32. Aplíquense todos los hermanos y las hermanas a lo que
por encima de todo deben anhelar: tener el espíritu del Señor y su santa
operación[11].
Y, siempre sumisos a la santa Iglesia,
firmes en la fe católica, observen la pobreza y la humildad y el santo
Evangelio de nuestro Señor Jesucristo que firmemente han prometido[12].

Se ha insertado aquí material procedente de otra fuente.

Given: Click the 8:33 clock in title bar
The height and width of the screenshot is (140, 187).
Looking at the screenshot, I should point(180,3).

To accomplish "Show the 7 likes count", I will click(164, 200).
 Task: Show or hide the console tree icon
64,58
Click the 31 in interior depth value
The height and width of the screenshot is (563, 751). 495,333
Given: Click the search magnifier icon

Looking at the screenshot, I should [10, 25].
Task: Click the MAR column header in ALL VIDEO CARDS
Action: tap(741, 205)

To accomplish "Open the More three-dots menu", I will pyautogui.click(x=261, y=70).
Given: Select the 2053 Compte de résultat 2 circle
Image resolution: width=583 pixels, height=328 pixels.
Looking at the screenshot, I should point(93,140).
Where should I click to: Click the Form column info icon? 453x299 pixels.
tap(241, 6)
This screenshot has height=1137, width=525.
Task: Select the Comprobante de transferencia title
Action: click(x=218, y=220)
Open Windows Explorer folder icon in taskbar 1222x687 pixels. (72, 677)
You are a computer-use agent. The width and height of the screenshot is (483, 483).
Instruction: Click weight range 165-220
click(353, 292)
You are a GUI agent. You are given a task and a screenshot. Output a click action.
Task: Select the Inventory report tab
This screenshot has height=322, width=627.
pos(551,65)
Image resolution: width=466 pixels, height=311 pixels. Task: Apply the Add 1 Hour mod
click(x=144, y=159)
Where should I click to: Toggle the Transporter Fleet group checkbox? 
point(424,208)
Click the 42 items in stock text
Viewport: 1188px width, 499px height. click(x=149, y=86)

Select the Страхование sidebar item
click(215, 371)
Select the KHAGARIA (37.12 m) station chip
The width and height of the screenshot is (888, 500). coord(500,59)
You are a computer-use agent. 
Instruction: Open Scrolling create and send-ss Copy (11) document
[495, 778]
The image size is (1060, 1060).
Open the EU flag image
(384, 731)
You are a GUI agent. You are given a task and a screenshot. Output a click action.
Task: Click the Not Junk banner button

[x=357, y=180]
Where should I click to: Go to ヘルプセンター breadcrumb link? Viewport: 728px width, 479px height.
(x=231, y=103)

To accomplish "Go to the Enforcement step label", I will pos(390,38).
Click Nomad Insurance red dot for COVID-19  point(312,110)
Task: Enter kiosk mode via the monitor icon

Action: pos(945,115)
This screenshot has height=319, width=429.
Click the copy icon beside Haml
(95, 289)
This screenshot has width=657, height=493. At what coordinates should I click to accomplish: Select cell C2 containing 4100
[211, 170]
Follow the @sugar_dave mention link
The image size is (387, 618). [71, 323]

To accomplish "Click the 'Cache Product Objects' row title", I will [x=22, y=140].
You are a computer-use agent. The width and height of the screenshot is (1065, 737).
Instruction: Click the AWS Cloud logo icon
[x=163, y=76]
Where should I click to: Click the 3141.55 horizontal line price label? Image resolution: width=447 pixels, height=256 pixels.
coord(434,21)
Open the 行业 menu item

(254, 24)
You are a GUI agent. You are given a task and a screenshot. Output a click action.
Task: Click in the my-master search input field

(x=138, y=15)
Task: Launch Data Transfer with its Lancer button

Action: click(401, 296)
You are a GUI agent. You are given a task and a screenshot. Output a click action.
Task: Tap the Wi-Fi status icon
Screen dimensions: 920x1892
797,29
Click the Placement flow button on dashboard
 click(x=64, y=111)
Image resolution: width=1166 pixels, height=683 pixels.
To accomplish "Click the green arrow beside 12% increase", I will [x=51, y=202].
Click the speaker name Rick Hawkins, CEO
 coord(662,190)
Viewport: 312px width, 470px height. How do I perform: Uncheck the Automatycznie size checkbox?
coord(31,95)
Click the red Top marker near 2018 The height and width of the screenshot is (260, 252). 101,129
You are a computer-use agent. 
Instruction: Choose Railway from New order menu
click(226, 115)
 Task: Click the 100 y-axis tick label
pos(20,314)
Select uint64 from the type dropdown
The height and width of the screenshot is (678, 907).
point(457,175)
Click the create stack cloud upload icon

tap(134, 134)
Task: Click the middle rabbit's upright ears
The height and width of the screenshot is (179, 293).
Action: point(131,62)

Y todo el que guarde estas cosas, sea colmado
en el cielo de la bendición del altísimo Padre, y sea colmado en la tierra de
la bendición de su amado Hijo, con el santísimo Espíritu Paráclito y con todas
las virtudes de los cielos y con todos los santos. Y yo, el hermano Francisco,
pequeñuelo, siervo de ustedes, los confirmo cuanto puedo, interior y exteriormente,
esta santísima bendición (Test. 40-41).
[11] 2
R 10,8-9: "Aplíquense, en cambio, a lo que por encima de todo deben
anhelar: tener el espíritu del Señor y su santa operación, orar continuamente
al Señor con un corazón puro, tener humildad y paciencia en la persecución y en
la enfermedad, y amar a los que nos persiguen y reprenden y acusan, porque dice
el Señor...".- RCl 10,9: "Aplíquense, en cambio, a lo que por encima
de todo deben anhelar: tener el espíritu del Señor y su santa
operación...".
[12] 2
R 12,4: "...para que, siempre sumisos y sujetos a los pies de la misma
santa Iglesia, firmes en la fe católica (cf. Col. 1,23), observemos la pobreza
y la humildad y el santo Evangelio de nuestro Señor Jesucristo que firmemente
hemos prometido".- RCl 12,13: "...para que, siempre sumisas y sujetas
a los pies de la misma santa Iglesia, firmes en la fe católica (cf. Col 1,23),
observemos la pobreza y la humildad de nuestro Señor Jesucristo y de su
santísima Madre, y el santo Evangelio que firmemente hemos prometido".